Screenshot grounding data
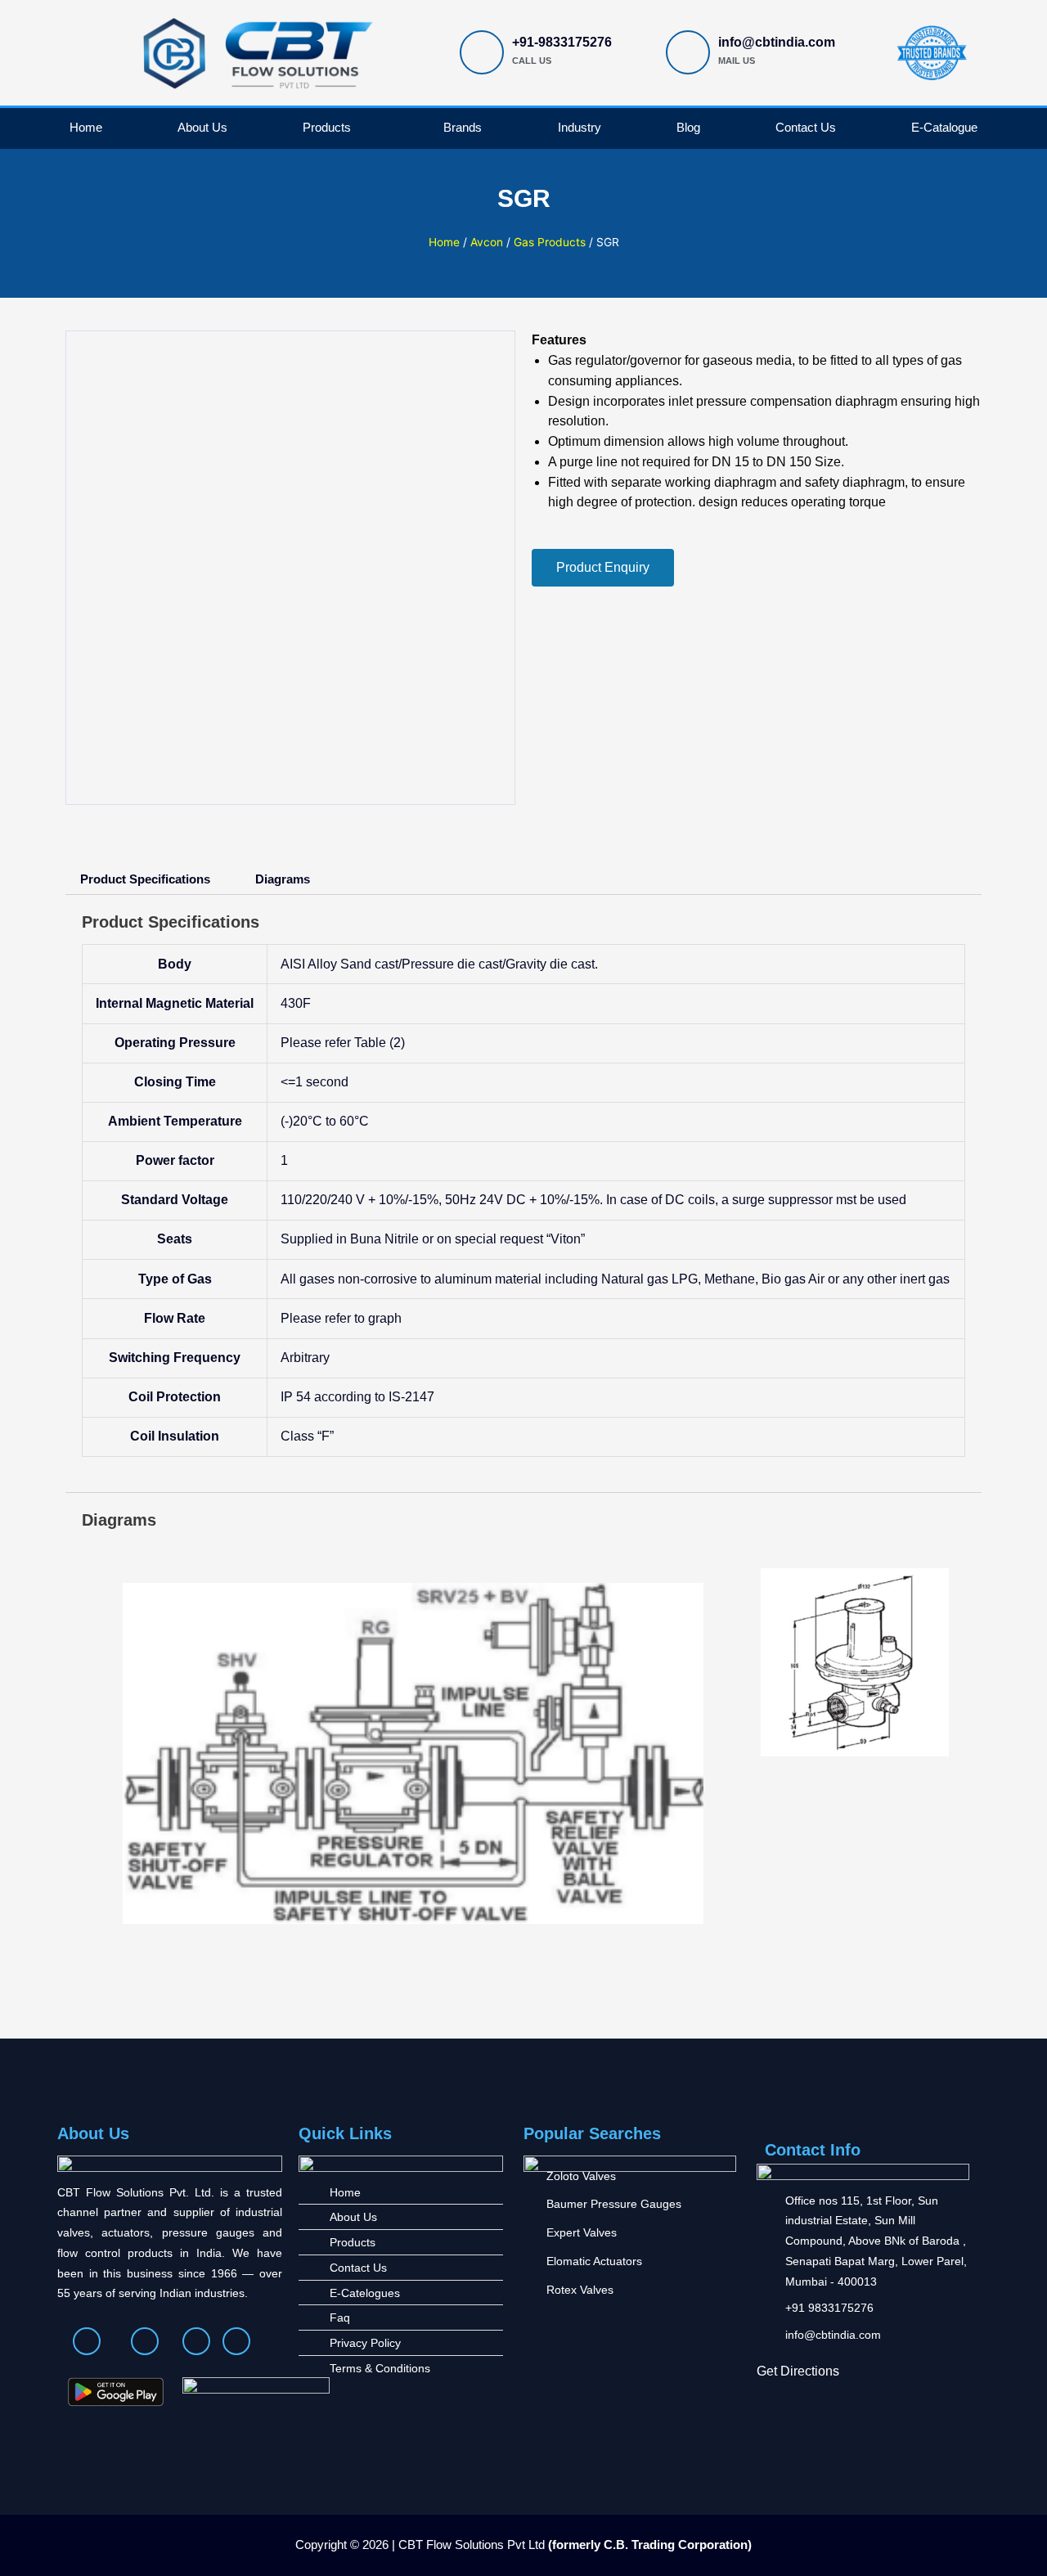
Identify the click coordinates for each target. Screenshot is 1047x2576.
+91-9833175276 (562, 42)
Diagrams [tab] (282, 879)
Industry (579, 127)
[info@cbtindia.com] (688, 52)
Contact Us (805, 127)
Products (327, 127)
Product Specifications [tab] (145, 879)
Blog (688, 127)
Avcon (486, 242)
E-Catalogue (944, 127)
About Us (202, 127)
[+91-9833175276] (482, 52)
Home (86, 127)
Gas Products (550, 242)
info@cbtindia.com (776, 42)
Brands (462, 127)
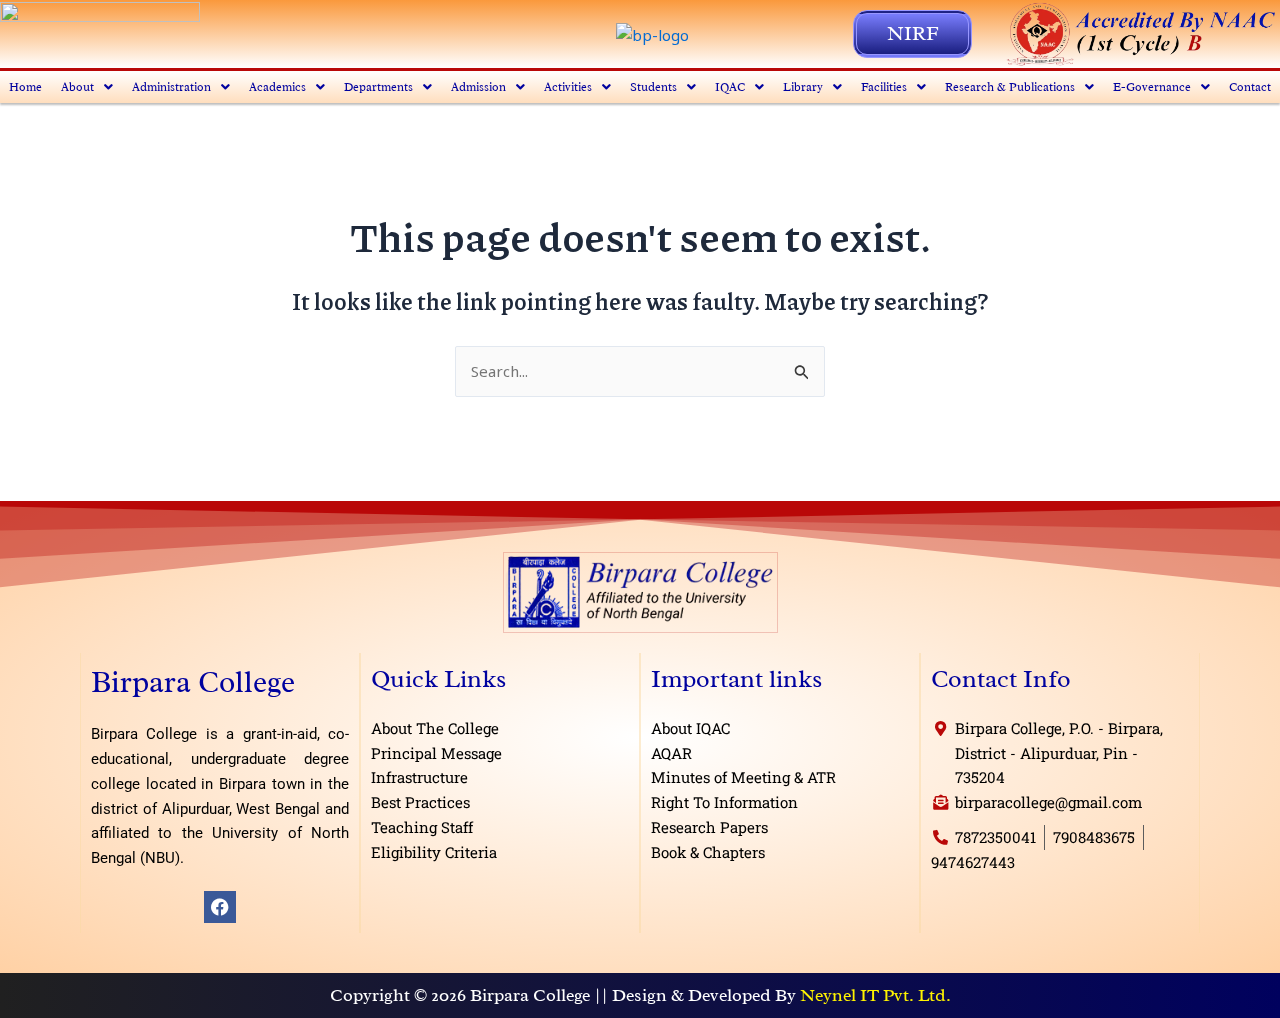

== Your instructions ==
Reproduce each line of the records in which the string "cbtindia" appears.

== Result of the task ==
[info@cbtindia.com] (688, 52)
info@cbtindia.com (776, 42)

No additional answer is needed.